**Aim of the task**
Please output the lines shown below exactly as they appear.

=== Records for processing ===

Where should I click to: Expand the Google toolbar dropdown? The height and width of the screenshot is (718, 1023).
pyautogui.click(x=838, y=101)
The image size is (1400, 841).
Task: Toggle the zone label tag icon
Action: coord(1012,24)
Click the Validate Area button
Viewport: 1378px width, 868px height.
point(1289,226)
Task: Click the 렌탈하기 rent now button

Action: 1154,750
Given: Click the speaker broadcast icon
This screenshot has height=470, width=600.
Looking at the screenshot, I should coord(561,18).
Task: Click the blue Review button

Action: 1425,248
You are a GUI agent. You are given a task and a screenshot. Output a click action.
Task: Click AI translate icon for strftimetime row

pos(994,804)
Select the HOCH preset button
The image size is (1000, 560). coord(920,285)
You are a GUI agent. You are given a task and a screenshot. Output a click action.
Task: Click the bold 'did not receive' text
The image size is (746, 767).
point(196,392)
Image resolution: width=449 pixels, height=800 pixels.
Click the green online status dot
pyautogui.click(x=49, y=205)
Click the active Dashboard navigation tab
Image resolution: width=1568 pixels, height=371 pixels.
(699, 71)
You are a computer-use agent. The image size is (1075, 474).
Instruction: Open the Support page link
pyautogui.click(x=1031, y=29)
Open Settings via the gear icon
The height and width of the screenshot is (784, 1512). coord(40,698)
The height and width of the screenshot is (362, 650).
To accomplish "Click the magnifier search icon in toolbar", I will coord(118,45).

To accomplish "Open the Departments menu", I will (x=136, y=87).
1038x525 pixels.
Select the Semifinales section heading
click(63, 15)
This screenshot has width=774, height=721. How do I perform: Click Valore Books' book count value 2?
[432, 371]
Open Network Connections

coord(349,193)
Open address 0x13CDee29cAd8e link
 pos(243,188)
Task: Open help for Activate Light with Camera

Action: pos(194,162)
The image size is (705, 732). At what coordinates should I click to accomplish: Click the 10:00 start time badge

===

**Output for this exercise**
Where should I click to: Expand the Google toolbar dropdown? The height and width of the screenshot is (718, 1023).
pyautogui.click(x=838, y=101)
The image size is (1400, 841).
Task: Toggle the zone label tag icon
Action: coord(1012,24)
Click the Validate Area button
Viewport: 1378px width, 868px height.
point(1289,226)
Task: Click the 렌탈하기 rent now button

Action: 1154,750
Given: Click the speaker broadcast icon
This screenshot has height=470, width=600.
Looking at the screenshot, I should coord(561,18).
Task: Click the blue Review button

Action: 1425,248
You are a GUI agent. You are given a task and a screenshot. Output a click action.
Task: Click AI translate icon for strftimetime row

pos(994,804)
Select the HOCH preset button
The image size is (1000, 560). coord(920,285)
You are a GUI agent. You are given a task and a screenshot. Output a click action.
Task: Click the bold 'did not receive' text
The image size is (746, 767).
point(196,392)
Image resolution: width=449 pixels, height=800 pixels.
Click the green online status dot
pyautogui.click(x=49, y=205)
Click the active Dashboard navigation tab
Image resolution: width=1568 pixels, height=371 pixels.
(699, 71)
You are a computer-use agent. The image size is (1075, 474).
Instruction: Open the Support page link
pyautogui.click(x=1031, y=29)
Open Settings via the gear icon
The height and width of the screenshot is (784, 1512). coord(40,698)
The height and width of the screenshot is (362, 650).
To accomplish "Click the magnifier search icon in toolbar", I will coord(118,45).

To accomplish "Open the Departments menu", I will (x=136, y=87).
1038x525 pixels.
Select the Semifinales section heading
click(63, 15)
This screenshot has width=774, height=721. How do I perform: Click Valore Books' book count value 2?
[432, 371]
Open Network Connections

coord(349,193)
Open address 0x13CDee29cAd8e link
 pos(243,188)
Task: Open help for Activate Light with Camera

Action: pos(194,162)
The image size is (705, 732). At what coordinates should I click to accomplish: Click the 10:00 start time badge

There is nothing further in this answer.